Além disso, a própria noção de individualidade, bem como suas formas de

constituição e de diferenciação, só se desenvolve pela pertença das pessoas em grupos,

ou em sociedades. “Cada pessoa só é capaz de dizer ‘eu’ se e porque pode, ao mesmo

tempo, dizer ‘nós’. Até mesmo a ideia ‘eu sou’, e mais ainda a ideia ‘eu penso’,

pressupõe a existência de outras pessoas e um convívio” (Elias, 1994, p. 57).

A criança que nasce, até então com funções mentais ainda indiferenciadas,

somente transforma seus impulsos e sua condição de desamparo em processos

psicológicos mais complexos, numa posição de indivíduo, na relação de

interdependência com outros seres humanos. “Isolada dessas relações, ela evolui, na

melhor das hipóteses, para a condição de um animal humano semisselvagem (Elias,

1994, p. 27).

Uma vez que o controle relacional relativamente indiferenciado da criança

recém-nascida só se torna diferenciado e regulado por meios humanos na relação

com outros seres humanos, o que emerge como “alma” do indivíduo adulto não
é estranho à sociedade e associal “em si mesmo”, mas algo que, já em sua

própria base, constitui função da unidade relacional [...] (Elias, 1994, p. 39).

Termos muito comuns para a atualidade, como “mente”, “razão”, “eu”, e até sua

aparente oposição com “alma”, “sentimento” e “outro”, não são dados por natureza.

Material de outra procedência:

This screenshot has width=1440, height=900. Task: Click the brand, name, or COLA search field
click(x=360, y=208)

O

reconhecimento de funções psíquicas, com suas diferenças conceituais e na forma como

atuam na divisão do psiquismo humano, só acontece pelo fato de a pessoa nascer e

pertencer a uma sociedade de pessoas.

Tais funções não se regulam por um trabalho biológico ou por um mecanismo

naturalmente herdado, como o crescimento físico e dos órgãos, mas por conta da

interrelação social. As funções psíquicas se produzem enquanto tal porque se veiculam

para a relação com a realidade, “são formas particulares de autorregulação da pessoa

em relação a outras pessoas e coisas” [grifo do autor] (Elias, 1994, p. 36).

Pensar a individualidade enquanto um processo que se desenvolve nas relações

com as pessoas não significa entende-la como algo passivo. O que se molda no

indivíduo a partir das interdependências é um centro ativo. Existe uma autorregulação

do indivíduo, que se dá na relação com os outros e limita a autorregulação destes outros

sujeitos, assim como a autorregulação destes limita o indivíduo. “Dito em poucas

palavras, o indivíduo é, ao mesmo tempo, moeda e matriz” (Elias, 1994, p. 52).

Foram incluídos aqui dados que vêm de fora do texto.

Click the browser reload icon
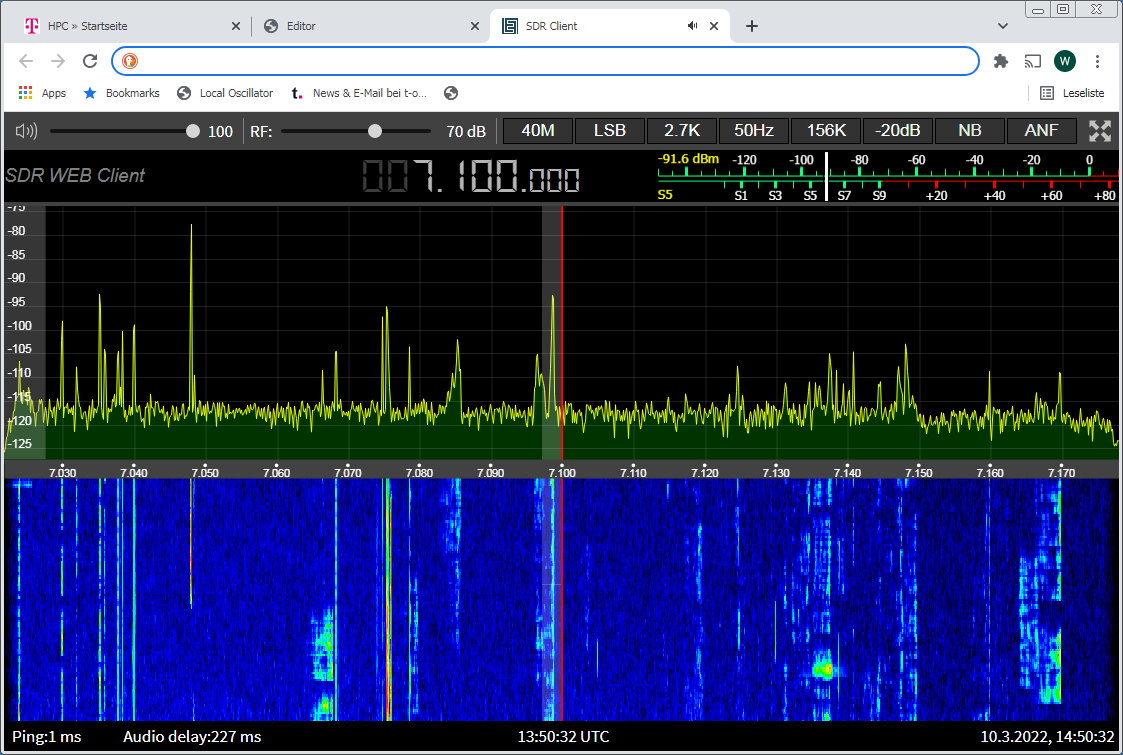The image size is (1123, 755). (90, 61)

A característica especial desse tipo de processo, que podemos chamar de

imagem reticular, é que, no decorrer dele, cada um dos interlocutores forma

ideias que não existiam antes ou leva adiante ideias que já estavam presentes.

Mas a direção e a ordem seguidas por essa formação e transformação das ideias

não são explicáveis unicamente pela estrutura de um ou outro parceiro, e sim


pela relação entre os dois. E é justamente esse fato de as pessoas mudarem em

relação umas às outras e através de sua relação mútua, de se estarem

continuamente moldando e remoldando em relação umas às outras, que

caracteriza o fenômeno reticular em geral (Elias, 1994, p. 29).

Fica evidente, então, que individualidade e condicionamento social, mesmo que

entendidos como opostos ou separados, nas nossas sociedades, são duas funções

recíprocas, que se produzem nas interações e que não existem isoladamente. A relação

mútua entre individualidade e condicionamento social diz da influência que o indivíduo

sofre dos outros semelhantes e do que ele influencia na produção dos outros, da

“dependência que os outros têm dele e a sua dependência dos outros; são expressões de

sua função de matriz e moeda” [grifo do autor] (Elias, 1994, p. 56).